>>>

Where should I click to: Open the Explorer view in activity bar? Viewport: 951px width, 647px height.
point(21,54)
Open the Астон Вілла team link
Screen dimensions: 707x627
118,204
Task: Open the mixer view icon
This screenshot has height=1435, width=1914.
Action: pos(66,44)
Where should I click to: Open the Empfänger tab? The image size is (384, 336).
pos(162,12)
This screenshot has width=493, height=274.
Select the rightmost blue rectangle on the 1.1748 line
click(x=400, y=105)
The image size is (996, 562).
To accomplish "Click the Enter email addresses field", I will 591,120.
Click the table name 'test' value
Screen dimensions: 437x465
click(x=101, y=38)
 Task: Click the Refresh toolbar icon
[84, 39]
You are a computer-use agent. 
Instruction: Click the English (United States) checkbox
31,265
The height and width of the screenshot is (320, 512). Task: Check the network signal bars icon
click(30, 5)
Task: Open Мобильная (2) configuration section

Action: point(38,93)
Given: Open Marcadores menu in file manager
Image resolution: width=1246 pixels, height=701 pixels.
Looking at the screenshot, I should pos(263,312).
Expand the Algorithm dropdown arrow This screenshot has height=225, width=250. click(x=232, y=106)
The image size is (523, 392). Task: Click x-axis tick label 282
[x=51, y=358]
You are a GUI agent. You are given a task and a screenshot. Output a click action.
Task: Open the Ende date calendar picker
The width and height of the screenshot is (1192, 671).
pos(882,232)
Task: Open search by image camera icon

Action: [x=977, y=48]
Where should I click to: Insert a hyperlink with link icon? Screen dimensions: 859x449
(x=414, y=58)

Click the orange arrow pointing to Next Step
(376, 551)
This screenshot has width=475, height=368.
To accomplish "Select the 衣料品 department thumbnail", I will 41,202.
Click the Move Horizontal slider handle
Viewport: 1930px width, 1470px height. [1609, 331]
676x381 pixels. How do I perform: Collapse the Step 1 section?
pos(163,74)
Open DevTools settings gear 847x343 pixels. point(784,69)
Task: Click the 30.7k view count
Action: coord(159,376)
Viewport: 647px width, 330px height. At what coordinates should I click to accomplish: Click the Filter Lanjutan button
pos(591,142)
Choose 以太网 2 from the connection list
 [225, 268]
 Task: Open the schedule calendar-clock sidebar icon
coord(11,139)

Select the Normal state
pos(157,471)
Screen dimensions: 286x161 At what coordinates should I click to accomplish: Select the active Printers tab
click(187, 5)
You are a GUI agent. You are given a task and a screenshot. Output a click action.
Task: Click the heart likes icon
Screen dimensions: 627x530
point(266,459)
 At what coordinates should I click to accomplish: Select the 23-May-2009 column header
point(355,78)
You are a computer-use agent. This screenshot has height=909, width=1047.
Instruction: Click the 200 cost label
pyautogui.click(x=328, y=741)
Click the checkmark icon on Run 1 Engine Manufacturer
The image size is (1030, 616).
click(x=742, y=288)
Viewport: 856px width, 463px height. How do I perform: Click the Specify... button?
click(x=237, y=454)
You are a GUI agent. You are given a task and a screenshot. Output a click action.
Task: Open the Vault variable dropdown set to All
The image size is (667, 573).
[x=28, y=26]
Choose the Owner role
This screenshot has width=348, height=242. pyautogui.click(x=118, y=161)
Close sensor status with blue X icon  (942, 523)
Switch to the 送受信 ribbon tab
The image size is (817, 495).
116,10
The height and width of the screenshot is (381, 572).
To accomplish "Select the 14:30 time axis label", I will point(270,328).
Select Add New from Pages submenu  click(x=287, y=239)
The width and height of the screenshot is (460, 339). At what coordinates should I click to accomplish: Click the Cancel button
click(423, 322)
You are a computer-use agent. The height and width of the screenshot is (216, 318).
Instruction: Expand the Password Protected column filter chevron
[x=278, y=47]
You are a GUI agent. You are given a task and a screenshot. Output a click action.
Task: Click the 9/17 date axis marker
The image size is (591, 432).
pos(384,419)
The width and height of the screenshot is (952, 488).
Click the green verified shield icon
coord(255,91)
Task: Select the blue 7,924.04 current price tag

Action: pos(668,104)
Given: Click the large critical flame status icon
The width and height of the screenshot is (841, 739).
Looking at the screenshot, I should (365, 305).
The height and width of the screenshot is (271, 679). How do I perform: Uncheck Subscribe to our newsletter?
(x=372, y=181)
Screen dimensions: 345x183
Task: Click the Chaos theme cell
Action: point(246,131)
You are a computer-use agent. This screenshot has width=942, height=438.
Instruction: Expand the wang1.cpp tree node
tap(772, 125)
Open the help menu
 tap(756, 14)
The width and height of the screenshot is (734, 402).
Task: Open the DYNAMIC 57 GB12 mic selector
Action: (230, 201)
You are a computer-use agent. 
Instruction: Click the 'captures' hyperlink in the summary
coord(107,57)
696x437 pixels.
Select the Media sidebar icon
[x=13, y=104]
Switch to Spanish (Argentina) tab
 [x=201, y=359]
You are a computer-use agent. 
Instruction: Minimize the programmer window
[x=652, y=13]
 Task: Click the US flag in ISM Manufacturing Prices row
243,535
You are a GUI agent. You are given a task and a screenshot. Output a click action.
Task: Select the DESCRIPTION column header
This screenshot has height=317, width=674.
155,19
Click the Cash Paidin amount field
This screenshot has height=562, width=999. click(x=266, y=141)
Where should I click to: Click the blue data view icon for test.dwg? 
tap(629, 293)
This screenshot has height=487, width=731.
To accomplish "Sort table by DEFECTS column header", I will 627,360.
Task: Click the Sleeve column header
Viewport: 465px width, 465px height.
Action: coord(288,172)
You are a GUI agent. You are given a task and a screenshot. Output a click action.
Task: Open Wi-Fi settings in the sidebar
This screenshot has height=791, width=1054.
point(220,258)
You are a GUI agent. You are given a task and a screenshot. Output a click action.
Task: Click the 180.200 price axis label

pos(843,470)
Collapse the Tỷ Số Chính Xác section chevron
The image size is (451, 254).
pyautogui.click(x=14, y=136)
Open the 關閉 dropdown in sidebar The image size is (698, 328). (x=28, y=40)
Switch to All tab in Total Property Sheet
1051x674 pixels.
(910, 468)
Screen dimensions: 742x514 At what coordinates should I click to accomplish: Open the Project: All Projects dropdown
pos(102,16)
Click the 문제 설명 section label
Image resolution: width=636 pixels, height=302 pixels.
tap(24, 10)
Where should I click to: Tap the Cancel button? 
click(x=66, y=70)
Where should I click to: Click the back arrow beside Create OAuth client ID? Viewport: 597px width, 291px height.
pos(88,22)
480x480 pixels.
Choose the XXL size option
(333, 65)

<<<

== Given instruction ==
Pull out each line of the rows above that contains the string "with". Case counts.

== Final result ==
Where should I click to: Insert a hyperlink with link icon? Screen dimensions: 859x449
Close sensor status with blue X icon  (942, 523)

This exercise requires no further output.